An effective work zone and expanded viewing zone also play a role in reducing awkward postures and positions. In addition to a turntable, a BSC that allows the user to access and manipulate the most material with forearms at rest is recommended. The ability to rest forearms and minimize reaching reduces arm, neck and shoulder strain. Additionally, a frameless, polished-edge window allows for greater visibility and better sight lines of the work zone area, resulting in less eye, neck and shoulder strain.
Lastly, lighting in BSCs helps provide an effective work zone. Rather than harsh, bright light, cabinets should have cool white fluorescent lighting that avoids reflection and reduces glare from the stainless-steel work zone. Manager also want to ensure that the lighting is positioned correctly, i.e., externally mounted, so it does not cast shadows on the work zone, nor does it fall right in front of the eye. Electronic ballasts can help minimize heat output within the work zone itself, as well as the overall laboratory.
Lifecycle
A BSC is a long-term investment for your lab—and it can also be a long-term investment for your budget. Like a car, don’t trust the sticker price. Instead, inquire with the manufacturer about the lifetime cost of the BSC—taking into account operating costs, canopy exhaust connection, HEPA filter life and replacement costs, service life, maintenance schedule and costs, etc.
Approximately 20% of the total cost of ownership of a biosafety cabinet is due to HEPA filter replacements.
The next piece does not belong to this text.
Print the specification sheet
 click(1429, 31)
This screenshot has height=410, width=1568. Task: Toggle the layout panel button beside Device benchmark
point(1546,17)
HEPA degrade over time during both proper storage and normal operational service; however, the rate at which the filters degrade remains unknown. In a standard life science laboratory, typical HEPA filter life for a BSC has been estimated at 5 to 7 years.Though, recent studies suggest filter life may be even longer. For example, a 2021 study at the Pacific Northwest National Laboratory characterizes extending the service life of HEPA filters beyond 10 years as “low-risk.”
Filter life depends on a number of proper environmental conditions—controlled variables such as temperature, humidity and flow rate impact filter integrity. Moreover, cumulative hours of operation, the cleanliness of the lab, and the materials being used in the BSC have a large effect on the length of filter life.
For example, NSF requires that a cabinet’s motor/blower be able to handle a minimum pressure drop of 50% without decreasing airflow by more than 10%. A lab with a biosafety cabinet that meets this minimum standard can expect to pay for five $1,500 HEPA filter replacements over the 15-year life of the BSC—translating to about $7,500 over that time. Meanwhile, a HEPA filter in a cabinet with a pressure drop of 180% can last up to 7 years, saving $4,500. Changing/cleaning the pre-filter on a regular basis can also extend the life of a HEPA filter.